In Hicks, the trial court used a similar verdict sheet without a blank for either
“Guilty” or “Not Guilty” but only a blank for “Answer:[.]” Hicks, 86 N.C. App. at 43,
356 S.E.2d at 599. However, in Hicks, the trial court instructed the jury clearly on
how to fill out the verdict sheet, stating “[w]hen all twelve members of the jury agree
on a verdict, your foreperson should record your verdict on the verdict sheet. There
are two counts and the foreperson should write in ‘guilty’ or ‘not guilty’ where the word
‘answer’ is, and there is a line drawn there.” Id. (emphasis in original).
Thus, this Court held there was no error since
[t]he trial court’s final mandate to the jury specifically instructs the jury with respect to the permissible verdicts that it could return. Moreover, the trial court specifically instructed the jury on how to enter the verdict on the sheet supplied to them by the trial court. When the jury was polled each juror answered that the verdict returned by the foreperson was his or her verdict and that each still assented thereto.
Id. (emphasis added).
6 STATE V. MONTANINO
Here, while the jury was polled after the verdict was issued, the trial court did
not instruct the jury on how to properly fill out the verdict form, only stating, “All 12
of you must agree on your verdict. You cannot reach a verdict by majority vote. When
you have agreed upon a unanimous verdict as to each charge or as to the charges, your
foreperson should indicate so on the verdict form.” (Emphasis added.) The trial
court’s instructions did not give the jury any direction it could find Defendant “not
guilty” but just to find him guilty or to “not return a verdict of guilty.”

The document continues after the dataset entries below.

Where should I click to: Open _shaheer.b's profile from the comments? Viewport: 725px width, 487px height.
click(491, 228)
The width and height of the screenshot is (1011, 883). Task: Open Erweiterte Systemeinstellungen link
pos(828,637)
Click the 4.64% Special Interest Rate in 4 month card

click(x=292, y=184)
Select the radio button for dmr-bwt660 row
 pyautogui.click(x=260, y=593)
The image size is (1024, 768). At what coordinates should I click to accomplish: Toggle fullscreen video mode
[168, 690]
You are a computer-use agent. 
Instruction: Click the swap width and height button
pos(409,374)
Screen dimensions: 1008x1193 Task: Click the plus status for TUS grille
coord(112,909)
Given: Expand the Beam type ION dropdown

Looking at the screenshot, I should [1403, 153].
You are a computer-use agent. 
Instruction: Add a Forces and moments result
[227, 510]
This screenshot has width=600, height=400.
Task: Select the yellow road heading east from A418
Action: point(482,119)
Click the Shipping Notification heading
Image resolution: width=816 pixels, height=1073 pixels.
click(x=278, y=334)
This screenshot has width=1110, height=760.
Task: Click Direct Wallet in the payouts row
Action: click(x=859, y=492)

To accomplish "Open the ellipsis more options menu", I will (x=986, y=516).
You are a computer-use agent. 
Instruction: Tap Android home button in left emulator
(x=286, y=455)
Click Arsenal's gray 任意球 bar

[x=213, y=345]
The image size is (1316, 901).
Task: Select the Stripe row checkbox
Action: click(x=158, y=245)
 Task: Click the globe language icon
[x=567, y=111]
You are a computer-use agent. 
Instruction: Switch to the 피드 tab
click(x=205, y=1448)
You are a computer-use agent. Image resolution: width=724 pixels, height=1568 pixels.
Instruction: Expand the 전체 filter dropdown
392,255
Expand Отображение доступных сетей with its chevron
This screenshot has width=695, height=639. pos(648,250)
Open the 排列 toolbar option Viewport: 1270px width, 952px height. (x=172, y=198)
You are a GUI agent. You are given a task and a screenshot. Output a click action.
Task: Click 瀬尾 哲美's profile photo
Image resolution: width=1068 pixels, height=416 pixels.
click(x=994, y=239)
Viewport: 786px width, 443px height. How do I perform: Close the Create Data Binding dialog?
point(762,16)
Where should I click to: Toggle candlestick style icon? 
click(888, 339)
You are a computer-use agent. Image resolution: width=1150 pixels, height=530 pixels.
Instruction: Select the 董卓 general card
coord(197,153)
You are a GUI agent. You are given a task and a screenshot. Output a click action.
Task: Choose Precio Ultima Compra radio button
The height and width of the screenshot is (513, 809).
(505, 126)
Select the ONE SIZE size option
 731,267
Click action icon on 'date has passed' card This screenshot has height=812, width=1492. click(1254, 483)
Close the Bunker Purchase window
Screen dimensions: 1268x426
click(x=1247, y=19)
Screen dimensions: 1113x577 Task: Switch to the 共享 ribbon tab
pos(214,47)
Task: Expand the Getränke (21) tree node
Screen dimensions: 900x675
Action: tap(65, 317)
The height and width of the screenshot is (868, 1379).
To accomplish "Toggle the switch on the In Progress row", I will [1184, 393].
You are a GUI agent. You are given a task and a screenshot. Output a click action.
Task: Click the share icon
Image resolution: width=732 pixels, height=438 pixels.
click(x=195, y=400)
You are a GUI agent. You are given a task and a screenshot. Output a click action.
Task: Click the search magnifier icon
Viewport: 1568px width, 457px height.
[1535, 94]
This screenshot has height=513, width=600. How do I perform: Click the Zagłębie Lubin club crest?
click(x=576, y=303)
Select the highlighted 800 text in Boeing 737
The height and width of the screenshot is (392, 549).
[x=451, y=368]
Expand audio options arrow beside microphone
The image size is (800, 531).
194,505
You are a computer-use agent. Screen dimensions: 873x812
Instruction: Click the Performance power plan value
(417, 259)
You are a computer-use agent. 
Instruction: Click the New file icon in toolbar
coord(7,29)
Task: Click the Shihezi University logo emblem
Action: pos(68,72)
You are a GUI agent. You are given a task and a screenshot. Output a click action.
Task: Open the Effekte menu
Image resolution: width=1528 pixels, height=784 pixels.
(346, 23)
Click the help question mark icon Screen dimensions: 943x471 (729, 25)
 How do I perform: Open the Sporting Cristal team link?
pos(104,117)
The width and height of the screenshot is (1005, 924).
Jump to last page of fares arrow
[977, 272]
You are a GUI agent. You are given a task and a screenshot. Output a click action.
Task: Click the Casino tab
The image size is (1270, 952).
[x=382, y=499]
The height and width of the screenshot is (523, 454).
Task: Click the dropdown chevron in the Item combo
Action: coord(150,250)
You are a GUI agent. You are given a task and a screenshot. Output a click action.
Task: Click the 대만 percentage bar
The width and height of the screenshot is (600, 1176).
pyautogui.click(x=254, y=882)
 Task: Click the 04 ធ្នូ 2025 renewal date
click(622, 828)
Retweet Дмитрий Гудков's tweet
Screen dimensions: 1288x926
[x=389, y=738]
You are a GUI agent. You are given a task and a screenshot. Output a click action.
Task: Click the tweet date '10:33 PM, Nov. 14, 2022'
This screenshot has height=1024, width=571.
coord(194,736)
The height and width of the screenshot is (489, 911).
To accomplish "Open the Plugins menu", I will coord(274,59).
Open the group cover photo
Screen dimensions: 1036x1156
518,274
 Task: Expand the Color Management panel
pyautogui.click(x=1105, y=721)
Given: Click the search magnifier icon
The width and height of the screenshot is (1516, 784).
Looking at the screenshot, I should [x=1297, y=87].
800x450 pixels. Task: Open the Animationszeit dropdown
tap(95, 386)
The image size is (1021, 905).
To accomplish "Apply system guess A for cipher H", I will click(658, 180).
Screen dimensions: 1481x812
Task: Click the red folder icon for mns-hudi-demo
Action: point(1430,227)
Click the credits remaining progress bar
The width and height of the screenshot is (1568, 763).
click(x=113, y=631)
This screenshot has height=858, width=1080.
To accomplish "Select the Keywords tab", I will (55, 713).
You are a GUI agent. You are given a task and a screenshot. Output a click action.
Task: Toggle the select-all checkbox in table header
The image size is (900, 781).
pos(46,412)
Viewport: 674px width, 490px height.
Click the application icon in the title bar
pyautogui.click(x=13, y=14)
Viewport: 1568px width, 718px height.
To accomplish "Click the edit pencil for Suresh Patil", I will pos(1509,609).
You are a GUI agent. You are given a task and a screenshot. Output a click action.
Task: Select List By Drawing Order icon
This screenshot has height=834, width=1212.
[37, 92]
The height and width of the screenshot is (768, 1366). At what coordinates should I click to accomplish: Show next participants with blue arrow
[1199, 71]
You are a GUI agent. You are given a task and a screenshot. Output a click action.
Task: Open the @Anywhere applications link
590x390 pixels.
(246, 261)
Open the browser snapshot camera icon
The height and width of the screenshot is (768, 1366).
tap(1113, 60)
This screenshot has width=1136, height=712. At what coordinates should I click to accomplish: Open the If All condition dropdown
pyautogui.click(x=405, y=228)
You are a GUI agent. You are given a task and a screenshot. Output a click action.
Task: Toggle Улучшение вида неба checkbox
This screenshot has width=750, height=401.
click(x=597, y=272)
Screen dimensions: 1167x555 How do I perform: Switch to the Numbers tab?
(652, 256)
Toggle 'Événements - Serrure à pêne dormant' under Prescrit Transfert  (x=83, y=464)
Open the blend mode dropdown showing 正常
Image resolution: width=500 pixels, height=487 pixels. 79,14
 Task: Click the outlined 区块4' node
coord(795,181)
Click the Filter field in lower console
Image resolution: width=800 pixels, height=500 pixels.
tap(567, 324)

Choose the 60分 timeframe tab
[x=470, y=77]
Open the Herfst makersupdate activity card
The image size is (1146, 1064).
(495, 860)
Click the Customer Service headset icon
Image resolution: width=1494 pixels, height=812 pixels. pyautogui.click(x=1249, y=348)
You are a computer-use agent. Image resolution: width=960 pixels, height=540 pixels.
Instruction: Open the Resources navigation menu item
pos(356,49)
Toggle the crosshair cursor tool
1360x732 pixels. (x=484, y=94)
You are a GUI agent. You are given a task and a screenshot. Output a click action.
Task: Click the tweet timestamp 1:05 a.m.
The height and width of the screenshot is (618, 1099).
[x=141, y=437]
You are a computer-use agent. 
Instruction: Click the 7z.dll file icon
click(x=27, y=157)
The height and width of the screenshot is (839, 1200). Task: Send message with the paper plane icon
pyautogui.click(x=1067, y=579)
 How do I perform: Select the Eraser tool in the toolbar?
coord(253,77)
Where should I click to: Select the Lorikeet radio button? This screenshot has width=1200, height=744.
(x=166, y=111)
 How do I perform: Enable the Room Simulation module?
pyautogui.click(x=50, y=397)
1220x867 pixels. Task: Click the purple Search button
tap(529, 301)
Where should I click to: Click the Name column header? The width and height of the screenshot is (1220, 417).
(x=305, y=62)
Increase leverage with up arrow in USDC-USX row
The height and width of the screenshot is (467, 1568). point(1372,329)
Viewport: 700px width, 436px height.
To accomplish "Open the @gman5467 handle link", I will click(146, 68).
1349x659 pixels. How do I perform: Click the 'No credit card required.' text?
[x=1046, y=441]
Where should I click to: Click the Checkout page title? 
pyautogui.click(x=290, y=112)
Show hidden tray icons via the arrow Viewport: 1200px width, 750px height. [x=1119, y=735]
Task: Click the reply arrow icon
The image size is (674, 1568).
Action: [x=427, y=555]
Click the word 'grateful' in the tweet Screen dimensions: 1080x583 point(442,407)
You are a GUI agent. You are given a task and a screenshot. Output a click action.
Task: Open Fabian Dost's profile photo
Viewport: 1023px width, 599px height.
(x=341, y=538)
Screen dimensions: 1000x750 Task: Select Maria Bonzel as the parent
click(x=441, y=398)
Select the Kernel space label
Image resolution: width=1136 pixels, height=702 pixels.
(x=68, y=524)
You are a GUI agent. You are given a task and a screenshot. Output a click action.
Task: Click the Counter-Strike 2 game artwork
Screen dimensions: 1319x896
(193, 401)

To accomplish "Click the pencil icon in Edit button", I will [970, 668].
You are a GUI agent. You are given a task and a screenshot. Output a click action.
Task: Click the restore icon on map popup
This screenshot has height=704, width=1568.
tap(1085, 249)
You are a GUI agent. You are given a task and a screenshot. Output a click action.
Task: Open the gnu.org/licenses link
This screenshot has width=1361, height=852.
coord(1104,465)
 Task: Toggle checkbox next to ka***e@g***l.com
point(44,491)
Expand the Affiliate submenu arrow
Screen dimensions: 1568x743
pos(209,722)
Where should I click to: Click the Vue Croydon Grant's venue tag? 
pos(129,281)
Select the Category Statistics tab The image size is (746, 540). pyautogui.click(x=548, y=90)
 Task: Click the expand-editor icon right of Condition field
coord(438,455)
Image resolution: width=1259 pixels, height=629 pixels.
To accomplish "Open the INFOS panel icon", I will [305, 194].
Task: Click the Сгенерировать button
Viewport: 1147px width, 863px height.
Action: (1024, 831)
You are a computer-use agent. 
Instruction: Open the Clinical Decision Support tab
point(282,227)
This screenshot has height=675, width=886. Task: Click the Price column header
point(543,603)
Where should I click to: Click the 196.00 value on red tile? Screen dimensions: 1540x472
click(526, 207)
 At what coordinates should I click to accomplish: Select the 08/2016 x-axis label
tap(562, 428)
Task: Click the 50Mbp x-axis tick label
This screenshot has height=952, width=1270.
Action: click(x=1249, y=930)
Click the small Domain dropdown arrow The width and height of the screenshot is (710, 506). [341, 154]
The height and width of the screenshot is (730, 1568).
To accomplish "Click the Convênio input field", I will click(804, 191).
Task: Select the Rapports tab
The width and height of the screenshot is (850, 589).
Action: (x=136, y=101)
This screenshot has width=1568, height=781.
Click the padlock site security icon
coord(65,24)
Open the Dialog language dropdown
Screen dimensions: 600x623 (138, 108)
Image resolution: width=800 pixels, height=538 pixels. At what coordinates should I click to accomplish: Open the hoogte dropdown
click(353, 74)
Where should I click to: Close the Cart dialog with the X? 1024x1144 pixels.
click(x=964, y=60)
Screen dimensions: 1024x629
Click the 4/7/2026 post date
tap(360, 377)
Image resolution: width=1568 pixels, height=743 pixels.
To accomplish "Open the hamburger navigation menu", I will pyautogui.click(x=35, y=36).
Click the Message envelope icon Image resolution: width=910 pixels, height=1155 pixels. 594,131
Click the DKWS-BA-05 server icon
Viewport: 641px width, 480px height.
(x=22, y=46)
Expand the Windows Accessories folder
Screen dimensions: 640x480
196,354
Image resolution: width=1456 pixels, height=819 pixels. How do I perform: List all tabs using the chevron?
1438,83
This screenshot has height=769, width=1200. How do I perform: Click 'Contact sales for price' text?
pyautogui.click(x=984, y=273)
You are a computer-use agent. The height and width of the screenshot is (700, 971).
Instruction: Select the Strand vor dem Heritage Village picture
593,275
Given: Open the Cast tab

This case is more similar to McHone than Hicks. In McHone this Court held
the trial court committed plain error in the jury instructions, reversed the murder
conviction, and remanded for new trial. See McHone, 174 N.C. App. at 300, 620
S.E.2d at 911. In McHone, the trial court used substantially similar language to this
case in its instructions on first-degree murder and the basis for a guilty verdict based
on malice, premeditation and deliberation or the felony murder rule. See id. at 297,
620 S.E.2d at 909. This Court stated,
We first consider the jury instructions on murder in their entirety in determining whether the failure to provide a not guilty mandate constitutes plain error. The trial court judge correctly instructed the jury that if it did not find the requisite malice, premeditation and deliberation, it “would not return a verdict of guilty of first-degree murder on the basis of malice, premeditation, and deliberation” and must then consider whether the killing was done consistent with the requirements of the felony murder rule. Likewise, the concluding portion of the jury instruction on felony murder mirrored the one concerning malice, premeditation and deliberation in that it stated that the jury “would not return a verdict of guilty of first-degree murder under the
7 STATE V. MONTANINO
felony murder rule” if the State failed in one or more of the elements of felony murder. The instruction, then, in the absence of a final not guilty mandate, essentially pitted one theory of first degree murder against the other, and impermissibly suggested that the jury should find that the killing was perpetrated by defendant on the basis of at least one of the theories. Telling the jury “not to return a verdict of guilty” as to each theory of first degree murder does not comport with the necessity of instructing the jury that it must or would return a verdict of not guilty should they completely reject the conclusion that defendant committed first degree murder.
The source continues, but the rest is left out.